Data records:
.....

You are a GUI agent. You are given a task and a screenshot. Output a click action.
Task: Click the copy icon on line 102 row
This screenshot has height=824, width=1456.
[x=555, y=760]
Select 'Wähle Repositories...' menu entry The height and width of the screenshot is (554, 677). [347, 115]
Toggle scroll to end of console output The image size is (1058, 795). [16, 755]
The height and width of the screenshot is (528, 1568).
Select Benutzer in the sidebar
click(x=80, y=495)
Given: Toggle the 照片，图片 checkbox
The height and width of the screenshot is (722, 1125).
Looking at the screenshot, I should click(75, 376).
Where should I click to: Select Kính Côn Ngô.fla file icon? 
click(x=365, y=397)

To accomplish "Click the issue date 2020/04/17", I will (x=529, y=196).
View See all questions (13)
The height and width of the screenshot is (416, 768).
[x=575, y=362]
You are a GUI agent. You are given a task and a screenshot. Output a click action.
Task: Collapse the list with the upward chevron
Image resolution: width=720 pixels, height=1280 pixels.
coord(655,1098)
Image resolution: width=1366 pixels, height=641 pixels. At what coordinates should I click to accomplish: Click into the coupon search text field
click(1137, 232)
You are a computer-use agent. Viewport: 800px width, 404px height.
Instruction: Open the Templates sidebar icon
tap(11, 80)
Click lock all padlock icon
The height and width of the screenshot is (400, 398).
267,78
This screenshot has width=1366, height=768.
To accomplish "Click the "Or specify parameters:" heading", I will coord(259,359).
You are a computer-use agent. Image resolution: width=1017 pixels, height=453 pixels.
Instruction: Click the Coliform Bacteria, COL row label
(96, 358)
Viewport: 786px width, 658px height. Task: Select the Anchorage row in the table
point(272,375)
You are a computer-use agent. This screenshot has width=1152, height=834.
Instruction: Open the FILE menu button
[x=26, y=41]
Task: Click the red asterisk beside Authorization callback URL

.....

Assigned task: In the records above, count the lines holding the word "agent"; give only that number.

Completed task: 5